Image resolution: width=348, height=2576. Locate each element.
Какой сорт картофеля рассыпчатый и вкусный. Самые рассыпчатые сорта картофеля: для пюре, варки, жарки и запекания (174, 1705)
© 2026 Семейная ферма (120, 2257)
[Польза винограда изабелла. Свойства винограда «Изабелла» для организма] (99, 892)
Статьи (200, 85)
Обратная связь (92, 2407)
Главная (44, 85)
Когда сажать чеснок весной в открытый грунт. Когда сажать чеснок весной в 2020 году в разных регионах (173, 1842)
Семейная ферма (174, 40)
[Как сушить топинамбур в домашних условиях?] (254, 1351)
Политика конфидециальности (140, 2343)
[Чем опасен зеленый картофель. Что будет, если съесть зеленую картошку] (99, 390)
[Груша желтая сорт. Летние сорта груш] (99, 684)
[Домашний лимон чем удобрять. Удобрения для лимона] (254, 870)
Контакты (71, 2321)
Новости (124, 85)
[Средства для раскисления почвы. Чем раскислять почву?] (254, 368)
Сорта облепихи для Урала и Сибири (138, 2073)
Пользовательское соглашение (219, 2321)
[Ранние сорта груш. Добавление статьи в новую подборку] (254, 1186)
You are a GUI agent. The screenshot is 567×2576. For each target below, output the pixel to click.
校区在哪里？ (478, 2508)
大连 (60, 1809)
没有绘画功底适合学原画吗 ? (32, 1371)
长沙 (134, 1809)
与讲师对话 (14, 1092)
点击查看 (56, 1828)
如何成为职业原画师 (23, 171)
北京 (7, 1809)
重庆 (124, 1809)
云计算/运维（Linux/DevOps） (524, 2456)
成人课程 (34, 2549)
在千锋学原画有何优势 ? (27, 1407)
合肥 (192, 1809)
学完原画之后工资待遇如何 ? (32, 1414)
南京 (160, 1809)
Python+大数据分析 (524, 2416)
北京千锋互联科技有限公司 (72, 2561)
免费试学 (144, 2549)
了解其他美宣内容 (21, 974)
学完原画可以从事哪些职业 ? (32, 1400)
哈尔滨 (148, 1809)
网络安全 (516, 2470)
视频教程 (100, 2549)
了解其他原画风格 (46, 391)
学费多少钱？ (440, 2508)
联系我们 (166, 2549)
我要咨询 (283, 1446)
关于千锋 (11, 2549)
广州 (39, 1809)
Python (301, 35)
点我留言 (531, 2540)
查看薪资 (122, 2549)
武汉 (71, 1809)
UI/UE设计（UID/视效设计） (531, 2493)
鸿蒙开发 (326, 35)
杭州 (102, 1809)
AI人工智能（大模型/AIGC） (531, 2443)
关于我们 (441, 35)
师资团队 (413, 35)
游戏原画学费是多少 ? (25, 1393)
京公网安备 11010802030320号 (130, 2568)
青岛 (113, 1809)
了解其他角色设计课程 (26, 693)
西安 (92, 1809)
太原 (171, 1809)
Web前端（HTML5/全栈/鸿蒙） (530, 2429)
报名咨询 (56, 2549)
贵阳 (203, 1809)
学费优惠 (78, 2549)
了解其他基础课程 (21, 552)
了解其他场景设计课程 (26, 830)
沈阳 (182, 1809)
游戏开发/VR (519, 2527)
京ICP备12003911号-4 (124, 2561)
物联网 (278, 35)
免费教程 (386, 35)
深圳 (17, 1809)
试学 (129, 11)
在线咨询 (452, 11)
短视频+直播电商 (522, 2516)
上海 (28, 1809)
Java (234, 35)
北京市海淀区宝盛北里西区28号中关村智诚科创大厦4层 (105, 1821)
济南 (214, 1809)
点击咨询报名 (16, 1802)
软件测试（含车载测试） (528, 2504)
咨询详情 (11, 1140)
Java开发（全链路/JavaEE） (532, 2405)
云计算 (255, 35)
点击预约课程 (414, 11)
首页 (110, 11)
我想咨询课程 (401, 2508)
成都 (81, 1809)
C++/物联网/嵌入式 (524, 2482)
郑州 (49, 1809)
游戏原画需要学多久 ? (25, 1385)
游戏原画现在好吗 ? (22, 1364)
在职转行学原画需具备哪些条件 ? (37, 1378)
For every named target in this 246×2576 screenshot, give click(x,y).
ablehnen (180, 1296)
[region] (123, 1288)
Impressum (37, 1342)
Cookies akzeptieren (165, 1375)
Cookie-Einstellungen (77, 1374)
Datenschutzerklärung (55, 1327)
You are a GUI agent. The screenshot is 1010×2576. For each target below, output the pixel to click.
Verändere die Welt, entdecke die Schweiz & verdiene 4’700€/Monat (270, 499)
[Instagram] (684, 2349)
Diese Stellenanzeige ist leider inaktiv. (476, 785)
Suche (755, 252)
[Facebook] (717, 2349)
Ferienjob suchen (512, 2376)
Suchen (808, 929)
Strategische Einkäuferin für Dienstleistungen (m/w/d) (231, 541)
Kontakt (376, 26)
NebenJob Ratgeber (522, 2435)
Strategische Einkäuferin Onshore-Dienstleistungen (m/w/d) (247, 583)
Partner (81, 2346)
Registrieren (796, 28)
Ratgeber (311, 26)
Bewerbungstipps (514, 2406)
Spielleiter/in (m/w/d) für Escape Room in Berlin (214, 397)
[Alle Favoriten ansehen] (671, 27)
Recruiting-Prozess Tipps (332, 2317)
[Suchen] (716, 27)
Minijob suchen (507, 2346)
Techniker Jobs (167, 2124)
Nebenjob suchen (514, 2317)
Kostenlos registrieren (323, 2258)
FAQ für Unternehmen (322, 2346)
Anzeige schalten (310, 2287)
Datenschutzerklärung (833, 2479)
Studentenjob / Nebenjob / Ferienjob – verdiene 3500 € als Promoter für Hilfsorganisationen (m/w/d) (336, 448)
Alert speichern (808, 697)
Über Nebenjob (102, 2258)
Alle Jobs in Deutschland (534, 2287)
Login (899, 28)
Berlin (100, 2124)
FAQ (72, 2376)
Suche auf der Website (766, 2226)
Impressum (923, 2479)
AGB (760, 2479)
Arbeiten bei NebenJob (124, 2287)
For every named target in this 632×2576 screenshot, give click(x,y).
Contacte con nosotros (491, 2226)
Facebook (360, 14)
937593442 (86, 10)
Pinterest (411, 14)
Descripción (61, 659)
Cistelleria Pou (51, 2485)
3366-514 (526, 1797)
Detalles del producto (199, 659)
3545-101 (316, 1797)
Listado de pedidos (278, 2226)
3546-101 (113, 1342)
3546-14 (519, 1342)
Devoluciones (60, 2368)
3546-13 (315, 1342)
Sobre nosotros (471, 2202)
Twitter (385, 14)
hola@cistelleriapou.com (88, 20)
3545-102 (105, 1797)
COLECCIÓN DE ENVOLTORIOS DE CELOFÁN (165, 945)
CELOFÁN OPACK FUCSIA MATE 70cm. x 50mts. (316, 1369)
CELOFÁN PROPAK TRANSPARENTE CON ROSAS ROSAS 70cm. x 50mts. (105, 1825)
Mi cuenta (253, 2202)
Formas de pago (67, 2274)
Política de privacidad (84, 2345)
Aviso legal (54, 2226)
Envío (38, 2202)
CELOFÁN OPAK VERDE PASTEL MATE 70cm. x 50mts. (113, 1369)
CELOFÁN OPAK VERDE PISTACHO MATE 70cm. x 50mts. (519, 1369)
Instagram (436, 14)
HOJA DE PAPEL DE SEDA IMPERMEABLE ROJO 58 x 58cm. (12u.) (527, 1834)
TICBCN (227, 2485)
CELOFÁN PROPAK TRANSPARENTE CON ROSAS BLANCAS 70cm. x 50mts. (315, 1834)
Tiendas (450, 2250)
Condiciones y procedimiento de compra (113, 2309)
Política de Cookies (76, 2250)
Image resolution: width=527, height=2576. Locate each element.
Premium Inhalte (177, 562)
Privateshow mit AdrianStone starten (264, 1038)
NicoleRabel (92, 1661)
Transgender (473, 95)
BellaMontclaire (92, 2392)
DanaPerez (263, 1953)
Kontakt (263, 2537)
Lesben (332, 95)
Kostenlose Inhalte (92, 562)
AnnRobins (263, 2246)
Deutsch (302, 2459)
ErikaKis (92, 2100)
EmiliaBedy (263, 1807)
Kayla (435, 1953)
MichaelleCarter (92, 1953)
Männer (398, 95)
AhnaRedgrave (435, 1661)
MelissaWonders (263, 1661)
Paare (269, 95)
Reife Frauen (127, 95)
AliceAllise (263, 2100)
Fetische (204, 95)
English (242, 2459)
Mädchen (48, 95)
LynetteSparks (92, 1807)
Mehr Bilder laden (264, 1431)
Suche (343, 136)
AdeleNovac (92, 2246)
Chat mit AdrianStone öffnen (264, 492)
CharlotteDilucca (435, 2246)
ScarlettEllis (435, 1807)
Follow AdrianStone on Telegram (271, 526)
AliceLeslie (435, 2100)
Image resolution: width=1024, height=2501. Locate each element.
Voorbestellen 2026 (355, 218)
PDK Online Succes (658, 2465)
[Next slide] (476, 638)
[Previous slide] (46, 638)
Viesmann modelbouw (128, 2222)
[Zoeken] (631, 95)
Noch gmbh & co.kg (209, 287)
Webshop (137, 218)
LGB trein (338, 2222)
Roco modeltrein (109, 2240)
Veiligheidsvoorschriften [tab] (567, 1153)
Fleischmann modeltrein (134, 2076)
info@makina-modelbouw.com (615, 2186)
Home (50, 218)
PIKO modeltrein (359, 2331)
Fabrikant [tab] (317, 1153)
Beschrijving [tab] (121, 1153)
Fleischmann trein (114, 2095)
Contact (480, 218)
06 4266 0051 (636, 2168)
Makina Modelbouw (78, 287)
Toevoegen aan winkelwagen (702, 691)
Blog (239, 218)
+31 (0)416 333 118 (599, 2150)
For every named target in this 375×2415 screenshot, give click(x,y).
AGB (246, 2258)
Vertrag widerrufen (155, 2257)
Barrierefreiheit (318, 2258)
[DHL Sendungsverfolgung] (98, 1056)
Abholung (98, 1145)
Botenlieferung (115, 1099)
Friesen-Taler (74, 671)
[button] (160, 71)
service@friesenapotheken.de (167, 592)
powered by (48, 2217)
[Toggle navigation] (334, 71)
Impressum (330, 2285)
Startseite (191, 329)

___

Print exactly the lines of the listing above starting at the line containing "成都 (81, 1809)" and ending at the line containing "[Instagram] (684, 2349)", both included.

成都 (81, 1809)
C++/物联网/嵌入式 (524, 2482)
郑州 (49, 1809)
游戏原画需要学多久 ? (25, 1385)
游戏原画现在好吗 ? (22, 1364)
在职转行学原画需具备哪些条件 ? (37, 1378)
For every named target in this 246×2576 screenshot, give click(x,y).
ablehnen (180, 1296)
[region] (123, 1288)
Impressum (37, 1342)
Cookies akzeptieren (165, 1375)
Cookie-Einstellungen (77, 1374)
Datenschutzerklärung (55, 1327)
You are a GUI agent. The screenshot is 1010×2576. For each target below, output the pixel to click.
Verändere die Welt, entdecke die Schweiz & verdiene 4’700€/Monat (270, 499)
[Instagram] (684, 2349)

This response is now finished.